SHORT PROBLEM: In the forum thread on session storage, why does one poster say CookieStore might be the default?

───── DOCUMENT EXCERPT ─────

I've not seen or performed myself any measurements of these claims. I have
seen it suggested that CookieStore is the default because it is simpler in not
requiring a database table, and not for any performance benefit. Without
measuring, I can only guess the difference is dwarfed by the typical page load
time.

[1] <http://guides.rubyonrails.org/security.html#session-storage>

------
mgkimsal
Possibly OT, but a security story/rant all the same. I worked on a project
where web session information was managed by a java/php dance. PHP serving the
front end would ask a Java web service for a session token (or pass a session
token in to validate it). The Java web service would generate a new session
token by add a row to a database and returning a string of characters. The
string of characters was _the auto increment ID of the database row_ ,
encrypted with a key. When the Java web service got the token again, it would
decrypt it to see if it matched a valid row ID in the database. The token was
sent down in a web cookie.

I was then asked to also use this same 'session management' approach on
something with far more sensitive financial information (the original use case
was arguably already something sensitive, although not directly tied to
financial records). I refused, and explained why. I was told I didn't
understand security. I suggested tying the row to a random ID and using that.
I was told that 'random generators aren't really random - you need to
understand how computers and processors work to know that'. It took me 5
months from when I first brought this up as a security concern to _someone_
above me actually understanding the problem - not necessarily agreeing with my
conclusion that it was unsafe, but at least understanding why it _could_ be
unsafe. BTW, none of my nominal colleagues took it - or me - seriously - cause
after all, I only did _PHP_ \- it doesn't even have threads (that was an
actual quote from someone).

───── SUPPLIED INFORMATION ─────

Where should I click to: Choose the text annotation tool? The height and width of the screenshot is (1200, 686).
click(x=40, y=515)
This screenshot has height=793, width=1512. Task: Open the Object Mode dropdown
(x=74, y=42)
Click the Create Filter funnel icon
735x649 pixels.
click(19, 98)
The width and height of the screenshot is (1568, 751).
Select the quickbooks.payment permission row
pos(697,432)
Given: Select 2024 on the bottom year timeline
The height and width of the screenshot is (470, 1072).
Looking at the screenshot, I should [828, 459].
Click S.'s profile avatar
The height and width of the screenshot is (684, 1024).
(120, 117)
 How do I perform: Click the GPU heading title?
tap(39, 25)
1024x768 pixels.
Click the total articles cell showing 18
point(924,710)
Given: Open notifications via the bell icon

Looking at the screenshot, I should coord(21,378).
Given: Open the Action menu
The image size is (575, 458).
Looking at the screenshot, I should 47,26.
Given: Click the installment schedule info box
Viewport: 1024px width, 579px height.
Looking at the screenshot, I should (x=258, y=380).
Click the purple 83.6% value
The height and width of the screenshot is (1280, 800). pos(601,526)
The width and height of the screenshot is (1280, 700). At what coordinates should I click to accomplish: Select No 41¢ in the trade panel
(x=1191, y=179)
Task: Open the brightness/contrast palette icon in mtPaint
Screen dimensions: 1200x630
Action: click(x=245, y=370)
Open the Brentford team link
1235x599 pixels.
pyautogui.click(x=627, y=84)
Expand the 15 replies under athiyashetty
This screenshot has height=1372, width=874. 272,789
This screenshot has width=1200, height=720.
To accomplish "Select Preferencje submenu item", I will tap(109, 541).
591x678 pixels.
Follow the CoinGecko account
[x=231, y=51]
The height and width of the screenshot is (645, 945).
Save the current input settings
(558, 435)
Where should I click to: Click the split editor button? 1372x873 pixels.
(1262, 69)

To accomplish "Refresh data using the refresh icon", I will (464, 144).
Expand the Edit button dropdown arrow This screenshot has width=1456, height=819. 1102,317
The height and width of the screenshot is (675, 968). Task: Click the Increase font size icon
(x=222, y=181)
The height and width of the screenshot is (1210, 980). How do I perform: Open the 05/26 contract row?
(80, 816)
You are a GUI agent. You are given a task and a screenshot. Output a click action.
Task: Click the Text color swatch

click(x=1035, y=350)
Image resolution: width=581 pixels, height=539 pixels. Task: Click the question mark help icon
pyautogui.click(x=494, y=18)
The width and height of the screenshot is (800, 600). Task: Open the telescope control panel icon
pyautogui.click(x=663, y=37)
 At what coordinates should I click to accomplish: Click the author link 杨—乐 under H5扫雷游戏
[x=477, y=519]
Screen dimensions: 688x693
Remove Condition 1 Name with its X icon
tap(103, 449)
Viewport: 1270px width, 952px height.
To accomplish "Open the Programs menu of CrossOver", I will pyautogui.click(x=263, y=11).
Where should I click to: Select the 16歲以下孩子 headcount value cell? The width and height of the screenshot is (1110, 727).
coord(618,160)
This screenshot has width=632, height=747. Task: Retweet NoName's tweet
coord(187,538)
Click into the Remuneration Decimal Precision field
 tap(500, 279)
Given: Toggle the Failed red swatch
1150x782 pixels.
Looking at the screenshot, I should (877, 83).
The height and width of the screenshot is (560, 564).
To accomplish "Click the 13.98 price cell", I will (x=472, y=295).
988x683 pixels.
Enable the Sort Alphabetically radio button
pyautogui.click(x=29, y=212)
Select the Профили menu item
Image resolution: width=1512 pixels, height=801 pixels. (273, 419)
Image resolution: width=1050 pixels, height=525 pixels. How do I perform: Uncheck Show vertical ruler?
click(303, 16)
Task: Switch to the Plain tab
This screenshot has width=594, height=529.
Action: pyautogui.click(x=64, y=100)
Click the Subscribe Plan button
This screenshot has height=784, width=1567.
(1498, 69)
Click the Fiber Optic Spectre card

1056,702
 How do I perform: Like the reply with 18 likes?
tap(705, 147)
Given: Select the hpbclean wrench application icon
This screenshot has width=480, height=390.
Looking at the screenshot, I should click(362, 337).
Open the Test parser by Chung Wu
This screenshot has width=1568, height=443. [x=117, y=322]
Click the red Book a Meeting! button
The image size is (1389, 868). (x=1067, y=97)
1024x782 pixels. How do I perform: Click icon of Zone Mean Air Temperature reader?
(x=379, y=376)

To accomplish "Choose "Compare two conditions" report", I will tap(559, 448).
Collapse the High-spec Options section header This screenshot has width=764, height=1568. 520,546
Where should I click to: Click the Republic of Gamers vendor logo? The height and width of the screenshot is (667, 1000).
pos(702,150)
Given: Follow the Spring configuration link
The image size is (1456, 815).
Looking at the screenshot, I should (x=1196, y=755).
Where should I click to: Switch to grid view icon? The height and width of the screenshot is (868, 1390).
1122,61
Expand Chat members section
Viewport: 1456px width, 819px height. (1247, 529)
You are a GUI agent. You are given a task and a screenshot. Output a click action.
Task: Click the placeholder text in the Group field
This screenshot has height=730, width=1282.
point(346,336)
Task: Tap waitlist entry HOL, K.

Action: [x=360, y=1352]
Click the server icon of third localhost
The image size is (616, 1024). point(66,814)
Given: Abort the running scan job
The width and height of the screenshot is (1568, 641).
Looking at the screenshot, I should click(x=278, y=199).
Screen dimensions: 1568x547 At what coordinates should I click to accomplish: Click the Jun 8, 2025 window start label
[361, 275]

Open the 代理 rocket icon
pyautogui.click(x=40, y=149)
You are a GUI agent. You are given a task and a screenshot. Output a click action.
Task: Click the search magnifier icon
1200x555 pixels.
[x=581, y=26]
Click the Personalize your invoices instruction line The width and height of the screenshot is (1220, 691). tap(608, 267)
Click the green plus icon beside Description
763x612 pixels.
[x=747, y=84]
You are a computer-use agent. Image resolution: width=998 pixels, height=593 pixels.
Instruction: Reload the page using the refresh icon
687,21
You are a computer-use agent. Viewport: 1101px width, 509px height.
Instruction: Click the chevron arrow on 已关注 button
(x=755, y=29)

─────

TASK SOLUTION: The poster has seen it suggested that CookieStore is the default because it is simpler: it doesn't need a database table. The reason isn't any performance benefit.